*Testo citato*
Oggi voglio ripartire dall’ultimo approfondimento, perchè ritengo meriti un ulteriore spazio. Grazie al consiglio di un’attenta ascoltatrice, desidero condividere con voi il senso ancora più radicato della parola idiota. Nella precedente trasmissione avevo definito idiota chi si dedica alla s fera privata e delega gli altri ad operare per lui; in realtà l’idiota non è solo colui che si astiene, perchè la parola trova la sua radice anche nel greco eidon, che è il passato del verbo orao, che significa vedere. Si crea quindi un legame tra l’azione dell’osservare e la conseguente decisione ad agire o meno: chi non vuole vedere, chi si priva anche della facoltà sensoriale della vista, di conseguenza non può che lasciare ad altri il compito di agire. Idiota nel senso di non voler vedere, proprio come dice Daniele Silvestri “dovevo proprio avere gli occhi bendati per non vedere tutti i giorni passati, sprecati, buttati consacrati al niente” Idiota nel senso di non voler conoscere la realtà che sta attorno, di non voler incontrare.
anche perchè la parola incontro nasconde un piccolo dettaglio: noi solitamente la usiamo per definire una situazione in cui non è presente un elemento di discordia. In realtà, la sua origine racconta dell’unione di due parti, in e contro che definiscono invece tutta un’altra tipologia di circostanze.

*Informazioni fornite*
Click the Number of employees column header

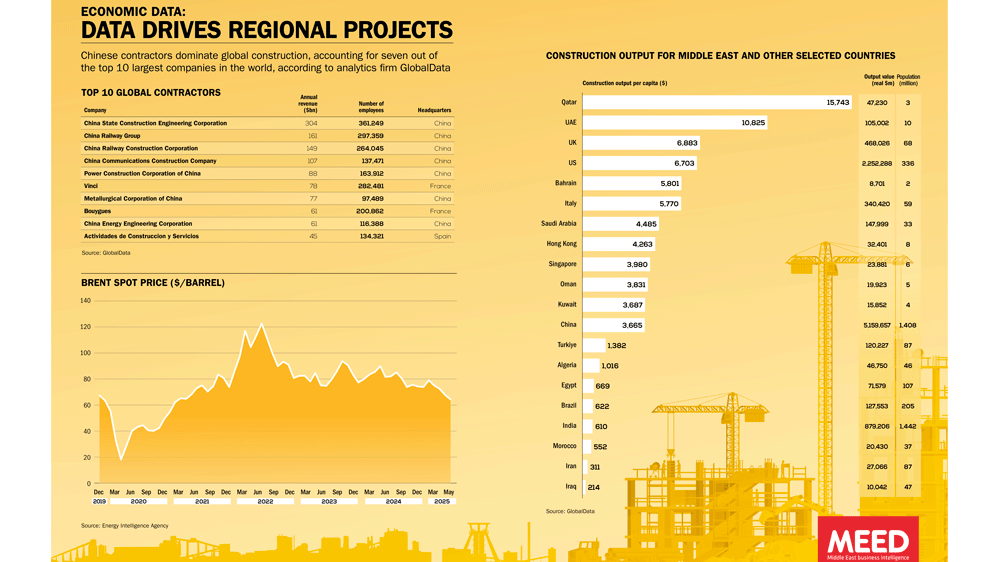click(x=370, y=106)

*Obiettivo*
Prosegua il testo sull'etimologia della parola «idiota» a partire dal punto in cui si interrompe.

*Risultato dell'esercizio*
contro richiama il latino contra, ovvero qualcosa o qualcuno che si trova in una posizione opposta alla mia. La parte più interessante però è racchiusa proprio nella parola in, perchè esprime come ci sia un movimento, come la situazione non sia statica, radicata o irremovibile. In rappresenta il verso, l’azione di andare verso qualcuno. Nel momento in cui decido di incontrare l’altro, ho lasciato la mia posizione originale e sono già in movimento verso l’altro. La magia dell’incontro è la direzione, l’intenzione di movimento, l’intenzione di non voler aspettare le mosse dell’altro. Sono io che ho deciso, che sento il desiderio di muovermi, sebbene sono consapevole che l’altro si trova comunque in una posizione opposta.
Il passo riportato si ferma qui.